Parquet partition metadata

Read the metadata of how Spark partitions Parquet files into a Dataframe:

// Scala
spark.read.parquetPartitions("/path/to/parquet").show()
# Python
spark.read.parquet_partitions("/path/to/parquet").show()
+---------+-----+----+------+------+---------------+-----------------+----+-------+------+-----+-------------+----------+
|partition|start| end|length|blocks|compressedBytes|uncompressedBytes|rows|columns|values|nulls|     filename|fileLength|
+---------+-----+----+------+------+---------------+-----------------+----+-------+------+-----+-------------+----------+
|        1|    0|1024|  1024|     1|           1268|             1652| 100|      2|   200|    0|file1.parquet|      1930|
|        2| 1024|1930|   906|     0|              0|                0|   0|      0|     0|    0|file1.parquet|      1930|
|        3|    0|1024|  1024|     1|           1269|             1651| 100|      2|   200|    0|file2.parquet|      3493|
|        4| 1024|2048|  1024|     1|           1270|             1651| 100|      2|   200|    0|file2.parquet|      3493|
|        5| 2048|3072|  1024|     0|              0|                0|   0|      0|     0|    0|file2.parquet|      3493|
|        6| 3072|3493|   421|     0|              0|                0|   0|      0|     0|    0|file2.parquet|      3493|
+---------+-----+----+------+------+---------------+-----------------+----+-------+------+-----+-------------+----------+
column type description
partition int The Spark partition id
start long The start position of the partition
end long The end position of the partition
length long The length of the partition
blocks int The number of Parquet blocks / RowGroups in this partition
compressedBytes long The number of compressed bytes in this partition
uncompressedBytes long The number of uncompressed bytes in this partition
rows long The number of rows in this partition
columns int The number of columns in this partition
values long The number of values in this partition
nulls long The number of null values in this partition
filename string The Parquet file name
fileLength long The length of the Parquet file

Performance

Retrieving Parquet metadata is parallelized and distributed by Spark. The result Dataframe has as many partitions as there are Parquet files in the given path, but at most spark.sparkContext.defaultParallelism partitions.
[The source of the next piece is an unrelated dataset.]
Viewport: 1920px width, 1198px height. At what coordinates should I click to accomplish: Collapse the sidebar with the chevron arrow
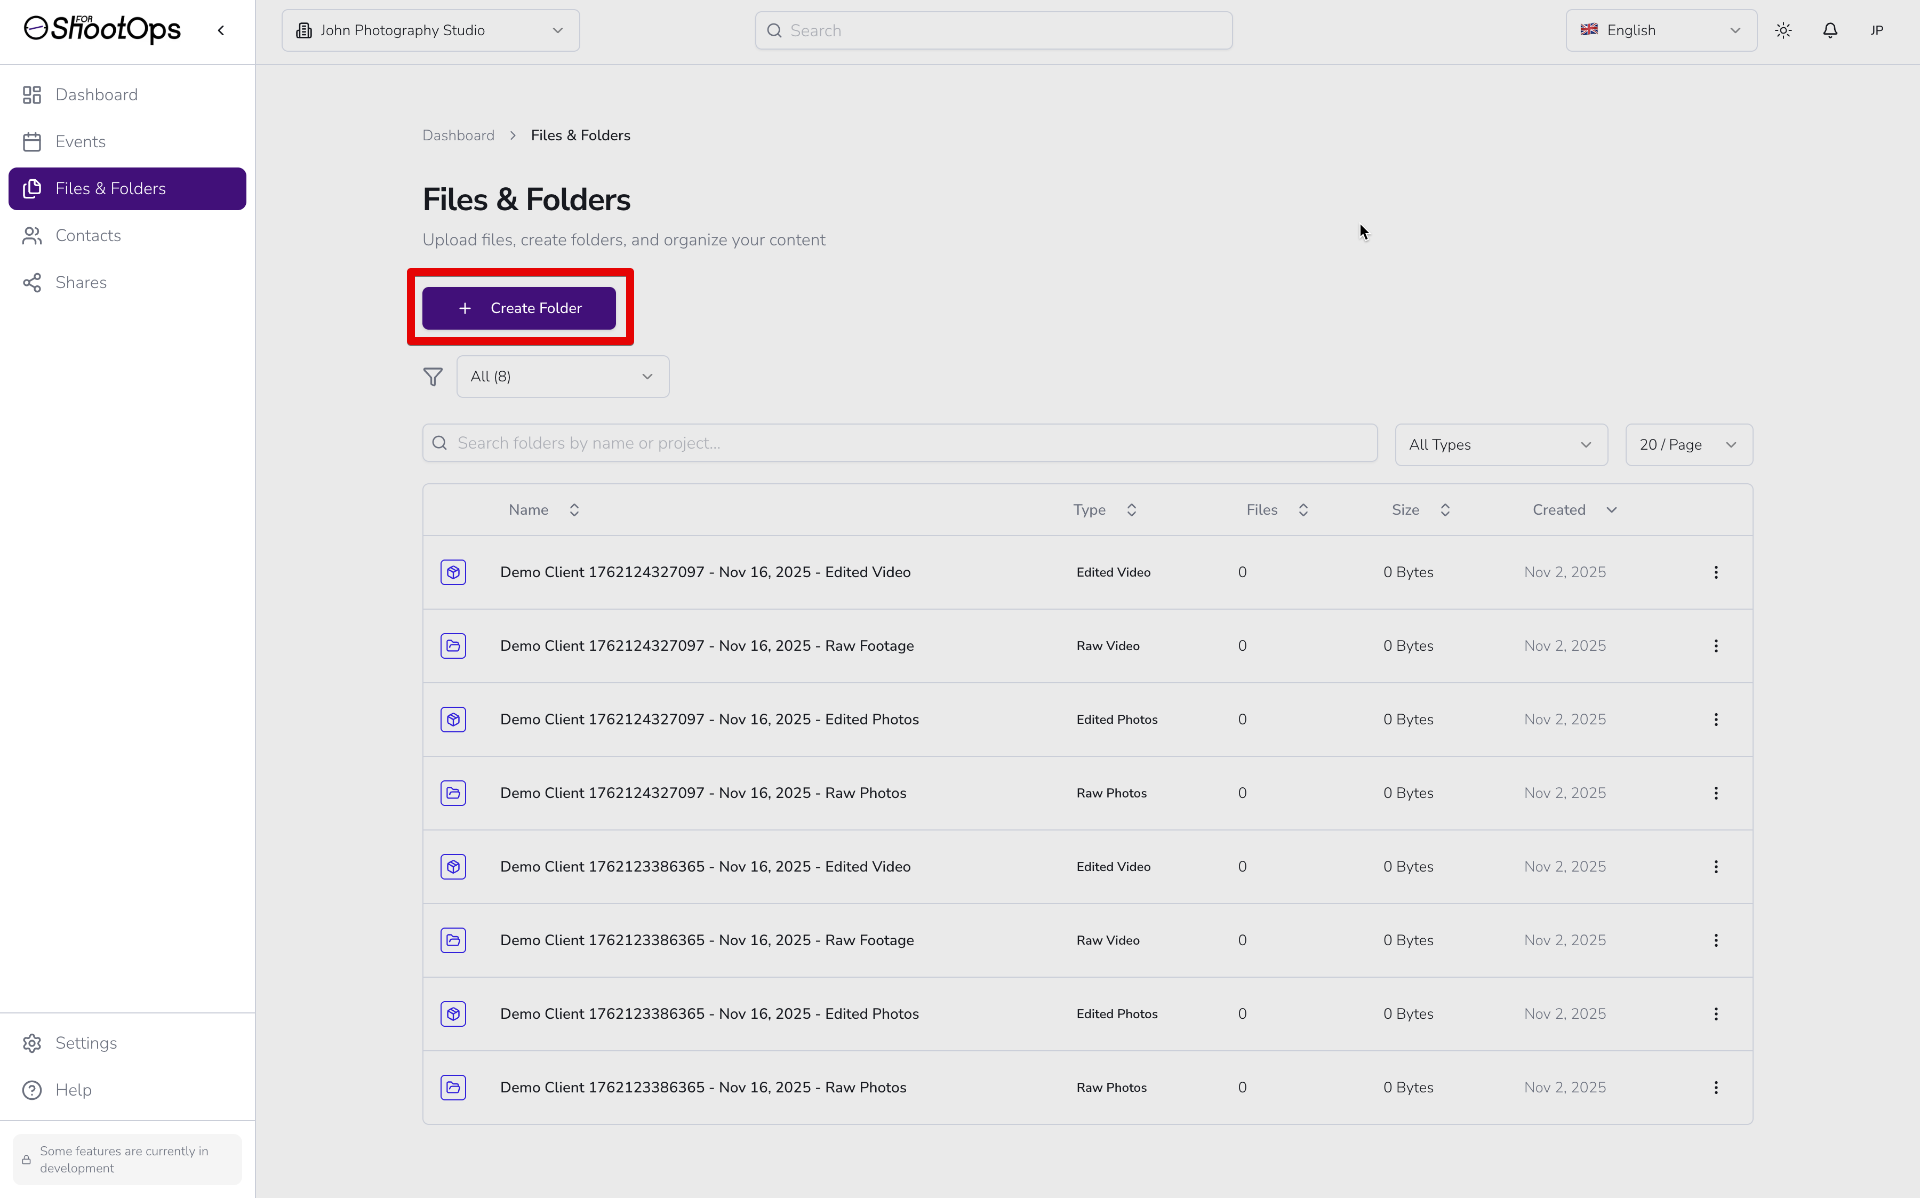[x=221, y=30]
Each result partition reads Parquet metadata from its Parquet files sequentially, while partitions are executed in parallel (depending on the number of Spark cores of your Spark job).

You can control the number of partitions via the parallelism parameter:

// Scala
spark.read.parquetMetadata(100, "/path/to/parquet")
spark.read.parquetSchema(100, "/path/to/parquet")
spark.read.parquetBlocks(100, "/path/to/parquet")
spark.read.parquetBlockColumns(100, "/path/to/parquet")
spark.read.parquetPartitions(100, "/path/to/parquet")
# Python
spark.read.parquet_metadata("/path/to/parquet", parallelism=100)
spark.read.parquet_schema("/path/to/parquet", parallelism=100)
spark.read.parquet_blocks("/path/to/parquet", parallelism=100)
spark.read.parquet_block_columns("/path/to/parquet", parallelism=100)
spark.read.parquet_partitions("/path/to/parquet", parallelism=100)

Known Issues

Note that this feature is not supported in Python when connected with a Spark Connect server.